Have a recipe that calls for mace? But you don’t already have it, check out the best substitute for mace below.
Mace is a yellowish-brown spice that is more expensive than the more popular aromatic spices. The mace is native to Indonesia (dubbed the Spice Islands). It can also be found in some Caribbean islands.
Mace is used commonly in Caribbean, Asian, Indian and Moroccan cuisines and is also used in French, British and Dutch cooking. It is found in spice blends and baked goods – particularly cakes, donuts, puddings, and custards. In some countries, it can also be a part of savory dishes like sauces, soup and poultry and fish recipes.
Mace and nutmeg both come from the same plant – the nutmeg tree (Myristica fragrans). Since nutmeg is the seed and mace is the seed covering, the flavor will be similar. Macse’s flavor is woody, warm and sweet, very much like nutmeg.
The Best Substitute for Mace
When you come across a recipe that calls for mace, you can use nutmeg instead, though nutmeg just has a slightly more pungent flavor. So it’s much better to use a little less nutmeg in some dishes.
If you don’t have nutmeg, you can also use ground allspice. It has a similar flavor profile but is much stronger. To maintain a balanced flavor, it may be best to reduce the amount by half and then add more if needed. Ground cinnamon and ginger are also good mace substitutes. Replace them measure for measure.
Mace blades – Cheaper option
Since the harvest results in much more nutmeg (the seed) than mace (the covering), mace (particularly the blades) tends to be a bit pricey. That’s why people are much more likely to look for recipes using nutmeg or other regular spices.
In case you have to get mace for your dish, it’s cheaper if you buy mace in its whole form (dried blades). Ground mace tends to keep its flavor and fragrance longer than mace blades.
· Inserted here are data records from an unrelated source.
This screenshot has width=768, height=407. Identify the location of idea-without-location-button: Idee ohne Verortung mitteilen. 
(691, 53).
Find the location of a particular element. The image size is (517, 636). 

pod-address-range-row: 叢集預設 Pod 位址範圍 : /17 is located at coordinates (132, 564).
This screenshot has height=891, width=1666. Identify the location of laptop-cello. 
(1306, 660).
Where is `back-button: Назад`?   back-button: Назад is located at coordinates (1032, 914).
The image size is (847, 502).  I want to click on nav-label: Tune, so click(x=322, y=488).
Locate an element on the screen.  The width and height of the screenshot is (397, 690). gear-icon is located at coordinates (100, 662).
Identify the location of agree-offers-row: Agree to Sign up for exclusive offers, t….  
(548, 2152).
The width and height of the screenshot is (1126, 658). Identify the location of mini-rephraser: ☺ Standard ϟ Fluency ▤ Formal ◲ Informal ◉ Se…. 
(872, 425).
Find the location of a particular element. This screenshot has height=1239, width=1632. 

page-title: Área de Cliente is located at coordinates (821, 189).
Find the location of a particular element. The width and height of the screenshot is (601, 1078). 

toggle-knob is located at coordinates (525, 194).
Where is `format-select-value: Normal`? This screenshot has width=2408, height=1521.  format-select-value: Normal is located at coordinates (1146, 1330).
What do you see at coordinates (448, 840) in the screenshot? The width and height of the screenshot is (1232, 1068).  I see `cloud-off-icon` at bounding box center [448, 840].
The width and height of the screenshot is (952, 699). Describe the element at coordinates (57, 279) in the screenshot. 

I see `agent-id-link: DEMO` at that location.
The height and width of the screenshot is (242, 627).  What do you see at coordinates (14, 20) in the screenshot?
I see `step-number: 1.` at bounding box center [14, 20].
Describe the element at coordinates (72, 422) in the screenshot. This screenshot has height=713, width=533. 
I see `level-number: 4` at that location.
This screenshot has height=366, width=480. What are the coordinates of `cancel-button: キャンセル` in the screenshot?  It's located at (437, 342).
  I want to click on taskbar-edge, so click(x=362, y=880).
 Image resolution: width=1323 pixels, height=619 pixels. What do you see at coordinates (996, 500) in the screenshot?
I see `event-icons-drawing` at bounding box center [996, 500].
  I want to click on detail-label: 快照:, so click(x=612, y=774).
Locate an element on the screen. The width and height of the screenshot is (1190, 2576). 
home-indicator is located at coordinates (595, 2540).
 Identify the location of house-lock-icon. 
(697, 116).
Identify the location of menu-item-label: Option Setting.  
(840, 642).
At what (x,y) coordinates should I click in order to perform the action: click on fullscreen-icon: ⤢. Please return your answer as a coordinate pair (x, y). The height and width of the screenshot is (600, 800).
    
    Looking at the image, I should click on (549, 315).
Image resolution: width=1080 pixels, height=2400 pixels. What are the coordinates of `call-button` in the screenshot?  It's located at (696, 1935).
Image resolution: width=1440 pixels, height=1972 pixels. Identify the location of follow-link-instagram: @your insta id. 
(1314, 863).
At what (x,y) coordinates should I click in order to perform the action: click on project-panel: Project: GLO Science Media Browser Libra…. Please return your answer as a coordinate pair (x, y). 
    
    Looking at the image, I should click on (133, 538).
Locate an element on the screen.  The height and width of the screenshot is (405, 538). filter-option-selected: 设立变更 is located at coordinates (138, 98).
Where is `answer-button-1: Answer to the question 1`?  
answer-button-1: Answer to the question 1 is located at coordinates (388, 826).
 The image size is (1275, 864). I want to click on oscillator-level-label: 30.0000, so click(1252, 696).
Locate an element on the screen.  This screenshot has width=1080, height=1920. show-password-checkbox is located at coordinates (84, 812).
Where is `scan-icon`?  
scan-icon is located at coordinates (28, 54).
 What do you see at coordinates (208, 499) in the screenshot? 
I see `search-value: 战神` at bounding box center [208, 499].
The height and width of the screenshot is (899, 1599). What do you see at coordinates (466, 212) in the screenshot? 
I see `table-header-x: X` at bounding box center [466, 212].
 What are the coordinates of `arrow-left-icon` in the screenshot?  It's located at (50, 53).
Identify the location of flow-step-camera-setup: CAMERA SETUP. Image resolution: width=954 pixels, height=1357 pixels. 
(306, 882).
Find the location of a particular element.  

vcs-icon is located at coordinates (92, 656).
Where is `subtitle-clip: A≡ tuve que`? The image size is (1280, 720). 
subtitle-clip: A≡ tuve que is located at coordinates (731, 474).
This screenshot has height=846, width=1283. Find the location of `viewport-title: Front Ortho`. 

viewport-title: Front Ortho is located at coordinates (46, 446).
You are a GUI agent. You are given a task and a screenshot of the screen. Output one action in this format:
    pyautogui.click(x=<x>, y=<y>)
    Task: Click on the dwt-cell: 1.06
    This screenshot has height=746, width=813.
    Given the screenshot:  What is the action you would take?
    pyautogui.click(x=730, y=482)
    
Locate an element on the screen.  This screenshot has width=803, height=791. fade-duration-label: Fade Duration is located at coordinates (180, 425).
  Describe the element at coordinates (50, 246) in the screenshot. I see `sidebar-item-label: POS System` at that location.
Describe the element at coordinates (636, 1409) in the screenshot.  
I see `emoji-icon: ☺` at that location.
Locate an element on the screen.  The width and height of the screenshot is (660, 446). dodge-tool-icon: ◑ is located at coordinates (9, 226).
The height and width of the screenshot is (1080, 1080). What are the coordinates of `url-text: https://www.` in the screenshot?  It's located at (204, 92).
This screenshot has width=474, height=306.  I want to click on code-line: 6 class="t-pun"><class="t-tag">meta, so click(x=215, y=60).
When using mace blades, keep in mind that one teaspoon of ground mace is equivalent to one tablespoon of mace blades.
For the truest flavor, as with nutmeg, consider buying mace blades and grind them as needed. Whole mace blades are easy to grind. Just pop it in a spice grinder (or a mortar and pestle), give it a quick whirl, you will get blades in no time. In order to wake up the essential oils for more fragrant spice, roast mace blades and cool them off prior to grinding. It’s common to toasted mace grades in a dry pan, just until fragrant and crispy. You may want to toast other spices like cloves and cardamom at the same time. The mace blades are commonly used to infuse flavor into rice, stocks, steamed dishes with long cooking times.
Where to buy ground mace and whole mace blades
While you can find ground mace in grocery stores and supermarkets, mace blades are often available in international food markets, spices shops. Ground mace and mace blades are also easily found at online retailers. Be mindful that buying mace blades from the bulk bins at a health food store may save you some money. But buying one of the above spices as substitute for mace is still the most affordable option.